Deutscher steht unter Plagiatsverdacht: Bediente sich des öfteren an fremden Texten
- War in engerer Wahl fürs Rekotorsamt in Klagenfurt

"Offenbar ein dicker Fisch", so kommentierte der Salzburger Medienwissenschafter Stefan Weber Plagiatsvorwürfe gegen einen deutschen Wirtschaftswissenschafter, über die die Wissenschaftszeitschrift "Nature" in ihrer jüngsten Ausgabe berichtet. Nachdem sich nun auch eines der renommiertesten Magazine der Sache annimmt, könnte es für Plagiatoren eng werden, meinte Weber. "Nur in Österreich nicht, hierzulande gibt es nach wie vor kein aktives Vorgehen gegen Plagiate", so der Plagiatjäger gegenüber der APA.
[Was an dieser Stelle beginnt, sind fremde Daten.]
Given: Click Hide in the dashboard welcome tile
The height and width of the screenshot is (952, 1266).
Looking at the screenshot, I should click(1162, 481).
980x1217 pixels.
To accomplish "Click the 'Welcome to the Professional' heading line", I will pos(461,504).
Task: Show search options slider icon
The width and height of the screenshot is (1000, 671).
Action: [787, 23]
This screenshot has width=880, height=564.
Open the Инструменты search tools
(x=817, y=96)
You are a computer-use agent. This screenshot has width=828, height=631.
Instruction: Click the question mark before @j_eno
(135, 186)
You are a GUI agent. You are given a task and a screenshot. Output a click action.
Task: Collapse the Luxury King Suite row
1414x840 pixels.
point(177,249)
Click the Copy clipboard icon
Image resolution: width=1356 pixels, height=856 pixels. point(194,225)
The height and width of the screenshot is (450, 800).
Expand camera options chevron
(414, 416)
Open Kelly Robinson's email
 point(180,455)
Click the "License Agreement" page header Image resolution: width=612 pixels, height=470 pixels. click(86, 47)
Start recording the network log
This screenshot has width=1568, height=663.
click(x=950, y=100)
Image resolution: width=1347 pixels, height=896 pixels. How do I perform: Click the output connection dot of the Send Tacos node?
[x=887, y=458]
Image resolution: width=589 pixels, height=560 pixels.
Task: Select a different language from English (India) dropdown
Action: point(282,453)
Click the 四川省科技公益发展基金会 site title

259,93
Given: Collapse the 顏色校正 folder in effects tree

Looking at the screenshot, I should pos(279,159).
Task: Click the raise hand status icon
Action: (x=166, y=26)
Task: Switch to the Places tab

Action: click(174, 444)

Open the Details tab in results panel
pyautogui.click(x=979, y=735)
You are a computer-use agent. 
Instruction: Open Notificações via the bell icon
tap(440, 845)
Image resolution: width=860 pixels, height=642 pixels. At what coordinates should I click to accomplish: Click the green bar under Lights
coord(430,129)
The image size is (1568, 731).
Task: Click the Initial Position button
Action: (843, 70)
In Deutschland wurde mittlerweile sogar eine strafrechtliche Verurteilung wegen Abschreiberei gemeldet. Ein Tübinger Landesbeamter hatte für seine Doktorarbeit große Teile aus Webers Dissertation weitgehend wörtlich übernommen. Er wurde nun zu 90 Tagessätzen Geldstrafe verurteilt. Weber hat immer wieder Plagiatsfälle aufgedeckt, mit wechselndem Erfolg. "In Österreich kommt es erst dann zu Konsequenzen, wenn es wirklich nicht mehr anders geht", so Weber.
Den Einsatz von Software gegen Plagiate bezeichnete Weber als "nicht zufriedenstellend", die Programme seien sehr leicht auszutricksen. "Die beste Software ist immer noch das Hirn, aber das schalten viele Professoren bei der Begutachtung der von ihnen betreuten Diplomarbeiten oder Dissertationen aus", ist der Medienwissenschafter überzeugt.
Im Falle der von "Nature" angeprangerten Vorwürfe geht es um den 63-jährigen Wirtschaftswissenschafter Hans-Werner G., der mittlerweile pensioniert ist. Er soll sich über Jahrzehnte für eigene Veröffentlichungen immer wieder bei anderen Autoren bedient und ganze Passagen einfach übernommen haben. Der Wissenschafter hat sich laut "Nature" unter anderem damit gerechtfertigt, dass es sich dabei um sogenannte "Review"-Artikel handelt, die den Stand der Dinge zu einem bestimmten Thema abhandeln. Er betonte, dass dies ohne Plagiats-Absicht passiert sei und entschuldigte sich für "Missverständnisse".
"Nature" nennt dabei auch einen Österreich-Bezug, so soll der Wirtschaftswissenschafter 1995 in der engeren Wahl für das Rektorsamt an der Universität Klagenfurt gewesen sein. Der Wissenschafter arbeitete unter anderem in Bielefeld, Maastricht, Oxford, und Oslo.